GIVEN RECORDS
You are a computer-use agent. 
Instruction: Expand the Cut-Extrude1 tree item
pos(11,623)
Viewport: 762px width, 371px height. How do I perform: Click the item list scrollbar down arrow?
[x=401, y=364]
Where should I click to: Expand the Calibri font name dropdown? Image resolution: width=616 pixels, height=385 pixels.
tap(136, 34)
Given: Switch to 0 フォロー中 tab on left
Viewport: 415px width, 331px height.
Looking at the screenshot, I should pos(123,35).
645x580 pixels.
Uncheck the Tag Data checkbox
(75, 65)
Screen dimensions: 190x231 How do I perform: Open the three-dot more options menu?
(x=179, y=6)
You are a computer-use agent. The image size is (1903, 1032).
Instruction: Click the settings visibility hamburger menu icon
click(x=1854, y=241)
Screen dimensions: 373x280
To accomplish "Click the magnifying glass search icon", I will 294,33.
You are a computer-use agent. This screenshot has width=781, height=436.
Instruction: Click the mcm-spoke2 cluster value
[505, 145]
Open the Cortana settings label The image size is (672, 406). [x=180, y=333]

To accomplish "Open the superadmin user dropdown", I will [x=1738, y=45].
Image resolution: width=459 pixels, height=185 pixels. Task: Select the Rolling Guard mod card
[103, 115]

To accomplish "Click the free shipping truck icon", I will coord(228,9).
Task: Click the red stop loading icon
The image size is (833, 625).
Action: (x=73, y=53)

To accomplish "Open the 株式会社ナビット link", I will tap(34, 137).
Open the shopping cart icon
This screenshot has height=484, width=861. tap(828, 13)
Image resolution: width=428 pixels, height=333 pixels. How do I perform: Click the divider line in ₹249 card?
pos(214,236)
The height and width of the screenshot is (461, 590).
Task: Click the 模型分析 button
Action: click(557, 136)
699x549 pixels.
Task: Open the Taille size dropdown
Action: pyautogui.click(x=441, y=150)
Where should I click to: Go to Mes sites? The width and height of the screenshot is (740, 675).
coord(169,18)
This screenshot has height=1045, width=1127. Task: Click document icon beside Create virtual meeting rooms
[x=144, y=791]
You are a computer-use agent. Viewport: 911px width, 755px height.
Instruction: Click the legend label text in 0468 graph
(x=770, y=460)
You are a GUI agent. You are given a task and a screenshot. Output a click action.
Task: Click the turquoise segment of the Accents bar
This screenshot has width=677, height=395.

YOUR INSTRUCTIONS
All entries should be given again precisely as they appear above.

ANSWER BOX
You are a computer-use agent. 
Instruction: Expand the Cut-Extrude1 tree item
pos(11,623)
Viewport: 762px width, 371px height. How do I perform: Click the item list scrollbar down arrow?
[x=401, y=364]
Where should I click to: Expand the Calibri font name dropdown? Image resolution: width=616 pixels, height=385 pixels.
tap(136, 34)
Given: Switch to 0 フォロー中 tab on left
Viewport: 415px width, 331px height.
Looking at the screenshot, I should pos(123,35).
645x580 pixels.
Uncheck the Tag Data checkbox
(75, 65)
Screen dimensions: 190x231 How do I perform: Open the three-dot more options menu?
(x=179, y=6)
You are a computer-use agent. The image size is (1903, 1032).
Instruction: Click the settings visibility hamburger menu icon
click(x=1854, y=241)
Screen dimensions: 373x280
To accomplish "Click the magnifying glass search icon", I will 294,33.
You are a computer-use agent. This screenshot has width=781, height=436.
Instruction: Click the mcm-spoke2 cluster value
[505, 145]
Open the Cortana settings label The image size is (672, 406). [x=180, y=333]

To accomplish "Open the superadmin user dropdown", I will [x=1738, y=45].
Image resolution: width=459 pixels, height=185 pixels. Task: Select the Rolling Guard mod card
[103, 115]

To accomplish "Click the free shipping truck icon", I will coord(228,9).
Task: Click the red stop loading icon
The image size is (833, 625).
Action: (x=73, y=53)

To accomplish "Open the 株式会社ナビット link", I will tap(34, 137).
Open the shopping cart icon
This screenshot has height=484, width=861. tap(828, 13)
Image resolution: width=428 pixels, height=333 pixels. How do I perform: Click the divider line in ₹249 card?
pos(214,236)
The height and width of the screenshot is (461, 590).
Task: Click the 模型分析 button
Action: click(557, 136)
699x549 pixels.
Task: Open the Taille size dropdown
Action: pyautogui.click(x=441, y=150)
Where should I click to: Go to Mes sites? The width and height of the screenshot is (740, 675).
coord(169,18)
This screenshot has height=1045, width=1127. Task: Click document icon beside Create virtual meeting rooms
[x=144, y=791]
You are a computer-use agent. Viewport: 911px width, 755px height.
Instruction: Click the legend label text in 0468 graph
(x=770, y=460)
You are a GUI agent. You are given a task and a screenshot. Output a click action.
Task: Click the turquoise segment of the Accents bar
This screenshot has width=677, height=395.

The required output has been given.